[BEGIN Input for this task]

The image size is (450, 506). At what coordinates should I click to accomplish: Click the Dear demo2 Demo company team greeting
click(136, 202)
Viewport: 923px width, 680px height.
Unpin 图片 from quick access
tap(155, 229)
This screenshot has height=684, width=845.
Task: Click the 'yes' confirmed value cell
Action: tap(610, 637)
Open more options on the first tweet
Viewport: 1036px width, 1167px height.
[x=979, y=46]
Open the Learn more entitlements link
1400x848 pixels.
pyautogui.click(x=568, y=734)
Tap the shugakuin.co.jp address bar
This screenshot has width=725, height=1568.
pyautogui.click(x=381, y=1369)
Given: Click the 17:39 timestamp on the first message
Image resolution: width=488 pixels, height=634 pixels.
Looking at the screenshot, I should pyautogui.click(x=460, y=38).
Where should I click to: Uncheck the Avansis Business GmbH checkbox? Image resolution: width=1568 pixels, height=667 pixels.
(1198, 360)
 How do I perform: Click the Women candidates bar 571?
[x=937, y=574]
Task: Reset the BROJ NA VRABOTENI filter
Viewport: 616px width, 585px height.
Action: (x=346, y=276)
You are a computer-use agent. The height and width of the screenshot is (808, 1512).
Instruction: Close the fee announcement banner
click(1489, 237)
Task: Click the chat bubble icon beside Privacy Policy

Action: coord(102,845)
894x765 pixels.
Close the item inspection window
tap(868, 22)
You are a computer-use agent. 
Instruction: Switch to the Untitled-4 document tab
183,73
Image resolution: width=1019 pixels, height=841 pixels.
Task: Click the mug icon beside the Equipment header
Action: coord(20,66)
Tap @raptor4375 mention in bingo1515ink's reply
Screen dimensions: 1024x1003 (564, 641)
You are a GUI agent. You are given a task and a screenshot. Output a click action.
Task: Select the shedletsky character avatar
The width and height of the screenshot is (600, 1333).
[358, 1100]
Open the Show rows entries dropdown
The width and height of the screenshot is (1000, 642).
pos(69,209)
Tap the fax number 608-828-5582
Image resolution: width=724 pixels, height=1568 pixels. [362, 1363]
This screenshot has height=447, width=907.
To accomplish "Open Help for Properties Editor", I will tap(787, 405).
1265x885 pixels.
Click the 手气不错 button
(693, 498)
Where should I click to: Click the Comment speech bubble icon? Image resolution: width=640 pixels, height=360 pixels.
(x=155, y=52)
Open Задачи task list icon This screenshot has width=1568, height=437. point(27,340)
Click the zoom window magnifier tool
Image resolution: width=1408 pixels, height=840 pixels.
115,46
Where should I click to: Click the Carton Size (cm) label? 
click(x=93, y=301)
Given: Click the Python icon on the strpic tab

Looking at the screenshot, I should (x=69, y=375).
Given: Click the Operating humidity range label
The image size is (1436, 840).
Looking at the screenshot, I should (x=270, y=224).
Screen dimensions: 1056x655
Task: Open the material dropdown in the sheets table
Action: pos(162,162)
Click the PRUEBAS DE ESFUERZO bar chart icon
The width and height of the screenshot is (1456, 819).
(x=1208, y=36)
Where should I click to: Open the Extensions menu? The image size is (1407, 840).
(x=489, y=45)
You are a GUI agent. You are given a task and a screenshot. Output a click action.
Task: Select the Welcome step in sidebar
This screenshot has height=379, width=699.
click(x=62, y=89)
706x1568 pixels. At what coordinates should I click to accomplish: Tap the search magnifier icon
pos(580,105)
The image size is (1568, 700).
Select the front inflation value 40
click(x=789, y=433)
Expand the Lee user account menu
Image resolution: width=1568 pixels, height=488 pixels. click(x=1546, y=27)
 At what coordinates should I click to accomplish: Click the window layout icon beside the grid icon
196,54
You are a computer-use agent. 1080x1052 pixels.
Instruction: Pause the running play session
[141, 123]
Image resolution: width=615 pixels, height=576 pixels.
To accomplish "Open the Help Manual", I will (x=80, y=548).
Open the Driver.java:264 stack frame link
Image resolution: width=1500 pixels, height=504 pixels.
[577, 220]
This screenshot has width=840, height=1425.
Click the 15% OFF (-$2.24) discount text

[END Input for this task]

> _Goal_
Convert these items into a JSON list of strings, one string per line and no entries for blank lines.

> _Answer to the exercise_
[
  "The image size is (450, 506). At what coordinates should I click to accomplish: Click the Dear demo2 Demo company team greeting",
  "click(136, 202)",
  "Viewport: 923px width, 680px height.",
  "Unpin 图片 from quick access",
  "tap(155, 229)",
  "This screenshot has height=684, width=845.",
  "Task: Click the 'yes' confirmed value cell",
  "Action: tap(610, 637)",
  "Open more options on the first tweet",
  "Viewport: 1036px width, 1167px height.",
  "[x=979, y=46]",
  "Open the Learn more entitlements link",
  "1400x848 pixels.",
  "pyautogui.click(x=568, y=734)",
  "Tap the shugakuin.co.jp address bar",
  "This screenshot has width=725, height=1568.",
  "pyautogui.click(x=381, y=1369)",
  "Given: Click the 17:39 timestamp on the first message",
  "Image resolution: width=488 pixels, height=634 pixels.",
  "Looking at the screenshot, I should pyautogui.click(x=460, y=38).",
  "Where should I click to: Uncheck the Avansis Business GmbH checkbox? Image resolution: width=1568 pixels, height=667 pixels.",
  "(1198, 360)",
  " How do I perform: Click the Women candidates bar 571?",
  "[x=937, y=574]",
  "Task: Reset the BROJ NA VRABOTENI filter",
  "Viewport: 616px width, 585px height.",
  "Action: (x=346, y=276)",
  "You are a computer-use agent. The height and width of the screenshot is (808, 1512).",
  "Instruction: Close the fee announcement banner",
  "click(1489, 237)",
  "Task: Click the chat bubble icon beside Privacy Policy",
  "Action: coord(102,845)",
  "894x765 pixels.",
  "Close the item inspection window",
  "tap(868, 22)",
  "You are a computer-use agent. ",
  "Instruction: Switch to the Untitled-4 document tab",
  "183,73",
  "Image resolution: width=1019 pixels, height=841 pixels.",
  "Task: Click the mug icon beside the Equipment header",
  "Action: coord(20,66)",
  "Tap @raptor4375 mention in bingo1515ink's reply",
  "Screen dimensions: 1024x1003 (564, 641)",
  "You are a GUI agent. You are given a task and a screenshot. Output a click action.",
  "Task: Select the shedletsky character avatar",
  "The width and height of the screenshot is (600, 1333).",
  "[358, 1100]",
  "Open the Show rows entries dropdown",
  "The width and height of the screenshot is (1000, 642).",
  "pos(69,209)",
  "Tap the fax number 608-828-5582",
  "Image resolution: width=724 pixels, height=1568 pixels. [362, 1363]",
  "This screenshot has height=447, width=907.",
  "To accomplish \"Open Help for Properties Editor\", I will tap(787, 405).",
  "1265x885 pixels.",
  "Click the 手气不错 button",
  "(693, 498)",
  "Where should I click to: Click the Comment speech bubble icon? Image resolution: width=640 pixels, height=360 pixels.",
  "(x=155, y=52)",
  "Open Задачи task list icon This screenshot has width=1568, height=437. point(27,340)",
  "Click the zoom window magnifier tool",
  "Image resolution: width=1408 pixels, height=840 pixels.",
  "115,46",
  "Where should I click to: Click the Carton Size (cm) label? ",
  "click(x=93, y=301)",
  "Given: Click the Python icon on the strpic tab",
  "Looking at the screenshot, I should (x=69, y=375).",
  "Given: Click the Operating humidity range label",
  "The image size is (1436, 840).",
  "Looking at the screenshot, I should (x=270, y=224).",
  "Screen dimensions: 1056x655",
  "Task: Open the material dropdown in the sheets table",
  "Action: pos(162,162)",
  "Click the PRUEBAS DE ESFUERZO bar chart icon",
  "The width and height of the screenshot is (1456, 819).",
  "(x=1208, y=36)",
  "Where should I click to: Open the Extensions menu? The image size is (1407, 840).",
  "(x=489, y=45)",
  "You are a GUI agent. You are given a task and a screenshot. Output a click action.",
  "Task: Select the Welcome step in sidebar",
  "This screenshot has height=379, width=699.",
  "click(x=62, y=89)",
  "706x1568 pixels. At what coordinates should I click to accomplish: Tap the search magnifier icon",
  "pos(580,105)",
  "The image size is (1568, 700).",
  "Select the front inflation value 40",
  "click(x=789, y=433)",
  "Expand the Lee user account menu",
  "Image resolution: width=1568 pixels, height=488 pixels. click(x=1546, y=27)",
  " At what coordinates should I click to accomplish: Click the window layout icon beside the grid icon",
  "196,54",
  "You are a computer-use agent. 1080x1052 pixels.",
  "Instruction: Pause the running play session",
  "[141, 123]",
  "Image resolution: width=615 pixels, height=576 pixels.",
  "To accomplish \"Open the Help Manual\", I will (x=80, y=548).",
  "Open the Driver.java:264 stack frame link",
  "Image resolution: width=1500 pixels, height=504 pixels.",
  "[577, 220]",
  "This screenshot has width=840, height=1425.",
  "Click the 15% OFF (-$2.24) discount text"
]